Repeat the records below exactly, line for line.

____________________

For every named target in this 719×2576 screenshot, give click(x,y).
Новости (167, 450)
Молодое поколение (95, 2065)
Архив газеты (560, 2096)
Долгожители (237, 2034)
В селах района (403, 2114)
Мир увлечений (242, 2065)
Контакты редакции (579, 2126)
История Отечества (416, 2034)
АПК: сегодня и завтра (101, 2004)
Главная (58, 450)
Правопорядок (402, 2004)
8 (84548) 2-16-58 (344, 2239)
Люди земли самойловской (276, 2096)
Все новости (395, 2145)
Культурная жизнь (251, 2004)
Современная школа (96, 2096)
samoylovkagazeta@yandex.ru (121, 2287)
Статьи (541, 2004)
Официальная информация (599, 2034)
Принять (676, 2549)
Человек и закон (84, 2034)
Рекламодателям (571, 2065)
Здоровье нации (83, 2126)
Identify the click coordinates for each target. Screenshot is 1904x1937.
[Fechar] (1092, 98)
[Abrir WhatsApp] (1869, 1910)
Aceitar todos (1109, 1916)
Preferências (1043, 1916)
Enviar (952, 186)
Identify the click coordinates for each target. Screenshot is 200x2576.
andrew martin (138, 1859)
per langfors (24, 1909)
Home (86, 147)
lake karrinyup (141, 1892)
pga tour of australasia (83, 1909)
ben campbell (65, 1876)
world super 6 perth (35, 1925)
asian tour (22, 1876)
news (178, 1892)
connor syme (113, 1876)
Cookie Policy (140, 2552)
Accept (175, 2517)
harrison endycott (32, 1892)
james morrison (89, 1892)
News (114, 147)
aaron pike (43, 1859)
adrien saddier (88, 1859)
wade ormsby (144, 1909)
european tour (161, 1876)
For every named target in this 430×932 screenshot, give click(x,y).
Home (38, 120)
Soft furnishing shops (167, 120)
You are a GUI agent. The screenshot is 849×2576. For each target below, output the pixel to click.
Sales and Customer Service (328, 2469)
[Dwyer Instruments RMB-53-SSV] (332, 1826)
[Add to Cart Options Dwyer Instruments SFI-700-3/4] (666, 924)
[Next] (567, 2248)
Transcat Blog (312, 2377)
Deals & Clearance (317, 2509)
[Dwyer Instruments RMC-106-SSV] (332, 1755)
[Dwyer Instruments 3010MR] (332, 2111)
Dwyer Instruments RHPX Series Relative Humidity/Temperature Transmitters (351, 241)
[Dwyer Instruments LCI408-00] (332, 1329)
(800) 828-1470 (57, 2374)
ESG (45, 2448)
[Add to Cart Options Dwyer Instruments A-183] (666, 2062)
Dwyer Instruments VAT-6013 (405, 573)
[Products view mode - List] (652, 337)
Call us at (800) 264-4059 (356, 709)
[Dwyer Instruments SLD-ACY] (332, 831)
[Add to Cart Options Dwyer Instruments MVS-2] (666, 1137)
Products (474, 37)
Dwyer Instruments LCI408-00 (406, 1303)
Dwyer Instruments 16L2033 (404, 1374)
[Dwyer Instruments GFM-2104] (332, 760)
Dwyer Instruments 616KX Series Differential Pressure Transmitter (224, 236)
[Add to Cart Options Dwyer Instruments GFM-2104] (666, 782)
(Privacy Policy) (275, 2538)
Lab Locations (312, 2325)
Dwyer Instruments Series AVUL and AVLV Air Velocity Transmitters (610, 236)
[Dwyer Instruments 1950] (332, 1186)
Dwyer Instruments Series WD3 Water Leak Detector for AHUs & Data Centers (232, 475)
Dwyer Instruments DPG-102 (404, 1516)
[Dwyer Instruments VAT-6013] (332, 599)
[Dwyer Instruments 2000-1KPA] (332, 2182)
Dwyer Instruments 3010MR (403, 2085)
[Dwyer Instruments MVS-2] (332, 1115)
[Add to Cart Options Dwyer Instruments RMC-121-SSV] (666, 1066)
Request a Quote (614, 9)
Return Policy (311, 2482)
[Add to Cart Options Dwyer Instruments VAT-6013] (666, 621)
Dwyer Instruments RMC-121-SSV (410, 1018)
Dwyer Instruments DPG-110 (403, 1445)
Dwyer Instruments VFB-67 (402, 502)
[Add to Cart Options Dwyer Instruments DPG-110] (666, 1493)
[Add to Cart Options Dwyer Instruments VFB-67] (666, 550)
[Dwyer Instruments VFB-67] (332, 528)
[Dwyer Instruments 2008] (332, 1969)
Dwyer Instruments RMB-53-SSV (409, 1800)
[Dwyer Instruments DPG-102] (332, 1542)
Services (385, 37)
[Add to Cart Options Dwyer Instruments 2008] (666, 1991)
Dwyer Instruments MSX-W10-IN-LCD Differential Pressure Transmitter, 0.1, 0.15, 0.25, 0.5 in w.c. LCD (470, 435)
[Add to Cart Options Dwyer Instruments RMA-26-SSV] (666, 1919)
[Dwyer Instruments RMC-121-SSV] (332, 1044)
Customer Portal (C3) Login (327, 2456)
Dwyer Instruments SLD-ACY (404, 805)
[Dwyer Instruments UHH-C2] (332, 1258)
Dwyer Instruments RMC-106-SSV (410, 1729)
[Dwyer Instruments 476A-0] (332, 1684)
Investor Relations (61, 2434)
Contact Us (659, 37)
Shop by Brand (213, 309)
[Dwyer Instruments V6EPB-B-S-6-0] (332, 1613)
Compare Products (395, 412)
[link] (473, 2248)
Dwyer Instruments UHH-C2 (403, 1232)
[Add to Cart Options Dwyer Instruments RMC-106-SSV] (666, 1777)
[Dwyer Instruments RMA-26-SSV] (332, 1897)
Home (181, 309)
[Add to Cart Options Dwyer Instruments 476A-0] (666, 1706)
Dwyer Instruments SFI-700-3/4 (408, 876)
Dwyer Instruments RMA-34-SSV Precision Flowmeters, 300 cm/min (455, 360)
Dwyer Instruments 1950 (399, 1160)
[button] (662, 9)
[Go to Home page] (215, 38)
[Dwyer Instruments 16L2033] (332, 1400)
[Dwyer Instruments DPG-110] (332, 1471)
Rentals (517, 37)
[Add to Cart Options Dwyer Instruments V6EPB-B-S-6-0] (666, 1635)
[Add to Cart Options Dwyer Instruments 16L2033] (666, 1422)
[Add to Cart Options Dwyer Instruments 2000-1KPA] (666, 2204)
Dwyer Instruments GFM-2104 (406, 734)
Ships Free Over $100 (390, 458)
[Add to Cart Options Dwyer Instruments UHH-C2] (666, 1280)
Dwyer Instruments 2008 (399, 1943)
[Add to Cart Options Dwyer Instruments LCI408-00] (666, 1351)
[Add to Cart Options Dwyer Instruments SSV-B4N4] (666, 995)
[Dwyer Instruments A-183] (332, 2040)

____________________

_PROBLEM SOLUTION:_
For every named target in this 719×2576 screenshot, give click(x,y).
Новости (167, 450)
Молодое поколение (95, 2065)
Архив газеты (560, 2096)
Долгожители (237, 2034)
В селах района (403, 2114)
Мир увлечений (242, 2065)
Контакты редакции (579, 2126)
История Отечества (416, 2034)
АПК: сегодня и завтра (101, 2004)
Главная (58, 450)
Правопорядок (402, 2004)
8 (84548) 2-16-58 (344, 2239)
Люди земли самойловской (276, 2096)
Все новости (395, 2145)
Культурная жизнь (251, 2004)
Современная школа (96, 2096)
samoylovkagazeta@yandex.ru (121, 2287)
Статьи (541, 2004)
Официальная информация (599, 2034)
Принять (676, 2549)
Человек и закон (84, 2034)
Рекламодателям (571, 2065)
Здоровье нации (83, 2126)
Identify the click coordinates for each target. Screenshot is 1904x1937.
[Fechar] (1092, 98)
[Abrir WhatsApp] (1869, 1910)
Aceitar todos (1109, 1916)
Preferências (1043, 1916)
Enviar (952, 186)
Identify the click coordinates for each target. Screenshot is 200x2576.
andrew martin (138, 1859)
per langfors (24, 1909)
Home (86, 147)
lake karrinyup (141, 1892)
pga tour of australasia (83, 1909)
ben campbell (65, 1876)
world super 6 perth (35, 1925)
asian tour (22, 1876)
news (178, 1892)
connor syme (113, 1876)
Cookie Policy (140, 2552)
Accept (175, 2517)
harrison endycott (32, 1892)
james morrison (89, 1892)
News (114, 147)
aaron pike (43, 1859)
adrien saddier (88, 1859)
wade ormsby (144, 1909)
european tour (161, 1876)
For every named target in this 430×932 screenshot, give click(x,y).
Home (38, 120)
Soft furnishing shops (167, 120)
You are a GUI agent. The screenshot is 849×2576. For each target below, output the pixel to click.
Sales and Customer Service (328, 2469)
[Dwyer Instruments RMB-53-SSV] (332, 1826)
[Add to Cart Options Dwyer Instruments SFI-700-3/4] (666, 924)
[Next] (567, 2248)
Transcat Blog (312, 2377)
Deals & Clearance (317, 2509)
[Dwyer Instruments RMC-106-SSV] (332, 1755)
[Dwyer Instruments 3010MR] (332, 2111)
Dwyer Instruments RHPX Series Relative Humidity/Temperature Transmitters (351, 241)
[Dwyer Instruments LCI408-00] (332, 1329)
(800) 828-1470 (57, 2374)
ESG (45, 2448)
[Add to Cart Options Dwyer Instruments A-183] (666, 2062)
Dwyer Instruments VAT-6013 (405, 573)
[Products view mode - List] (652, 337)
Call us at (800) 264-4059 (356, 709)
[Dwyer Instruments SLD-ACY] (332, 831)
[Add to Cart Options Dwyer Instruments MVS-2] (666, 1137)
Products (474, 37)
Dwyer Instruments LCI408-00 (406, 1303)
Dwyer Instruments 16L2033 (404, 1374)
[Dwyer Instruments GFM-2104] (332, 760)
Dwyer Instruments 616KX Series Differential Pressure Transmitter (224, 236)
[Add to Cart Options Dwyer Instruments GFM-2104] (666, 782)
(Privacy Policy) (275, 2538)
Lab Locations (312, 2325)
Dwyer Instruments Series AVUL and AVLV Air Velocity Transmitters (610, 236)
[Dwyer Instruments 1950] (332, 1186)
Dwyer Instruments Series WD3 Water Leak Detector for AHUs & Data Centers (232, 475)
Dwyer Instruments DPG-102 (404, 1516)
[Dwyer Instruments VAT-6013] (332, 599)
[Dwyer Instruments 2000-1KPA] (332, 2182)
Dwyer Instruments 3010MR (403, 2085)
[Dwyer Instruments MVS-2] (332, 1115)
[Add to Cart Options Dwyer Instruments RMC-121-SSV] (666, 1066)
Request a Quote (614, 9)
Return Policy (311, 2482)
[Add to Cart Options Dwyer Instruments VAT-6013] (666, 621)
Dwyer Instruments RMC-121-SSV (410, 1018)
Dwyer Instruments DPG-110 (403, 1445)
Dwyer Instruments VFB-67 (402, 502)
[Add to Cart Options Dwyer Instruments DPG-110] (666, 1493)
[Add to Cart Options Dwyer Instruments VFB-67] (666, 550)
[Dwyer Instruments VFB-67] (332, 528)
[Dwyer Instruments 2008] (332, 1969)
Dwyer Instruments RMB-53-SSV (409, 1800)
[Dwyer Instruments DPG-102] (332, 1542)
Services (385, 37)
[Add to Cart Options Dwyer Instruments 2008] (666, 1991)
Dwyer Instruments MSX-W10-IN-LCD Differential Pressure Transmitter, 0.1, 0.15, 0.25, 0.5 in w.c. LCD (470, 435)
[Add to Cart Options Dwyer Instruments RMA-26-SSV] (666, 1919)
[Dwyer Instruments RMC-121-SSV] (332, 1044)
Customer Portal (C3) Login (327, 2456)
Dwyer Instruments SLD-ACY (404, 805)
[Dwyer Instruments UHH-C2] (332, 1258)
Dwyer Instruments RMC-106-SSV (410, 1729)
[Dwyer Instruments 476A-0] (332, 1684)
Investor Relations (61, 2434)
Contact Us (659, 37)
Shop by Brand (213, 309)
[Dwyer Instruments V6EPB-B-S-6-0] (332, 1613)
Compare Products (395, 412)
[link] (473, 2248)
Dwyer Instruments UHH-C2 (403, 1232)
[Add to Cart Options Dwyer Instruments RMC-106-SSV] (666, 1777)
[Dwyer Instruments RMA-26-SSV] (332, 1897)
Home (181, 309)
[Add to Cart Options Dwyer Instruments 476A-0] (666, 1706)
Dwyer Instruments SFI-700-3/4 (408, 876)
Dwyer Instruments RMA-34-SSV Precision Flowmeters, 300 cm/min (455, 360)
Dwyer Instruments 1950 (399, 1160)
[button] (662, 9)
[Go to Home page] (215, 38)
[Dwyer Instruments 16L2033] (332, 1400)
[Dwyer Instruments DPG-110] (332, 1471)
Rentals (517, 37)
[Add to Cart Options Dwyer Instruments V6EPB-B-S-6-0] (666, 1635)
[Add to Cart Options Dwyer Instruments 16L2033] (666, 1422)
[Add to Cart Options Dwyer Instruments 2000-1KPA] (666, 2204)
Dwyer Instruments GFM-2104 (406, 734)
Ships Free Over $100 (390, 458)
[Add to Cart Options Dwyer Instruments UHH-C2] (666, 1280)
Dwyer Instruments 2008 (399, 1943)
[Add to Cart Options Dwyer Instruments LCI408-00] (666, 1351)
[Add to Cart Options Dwyer Instruments SSV-B4N4] (666, 995)
[Dwyer Instruments A-183] (332, 2040)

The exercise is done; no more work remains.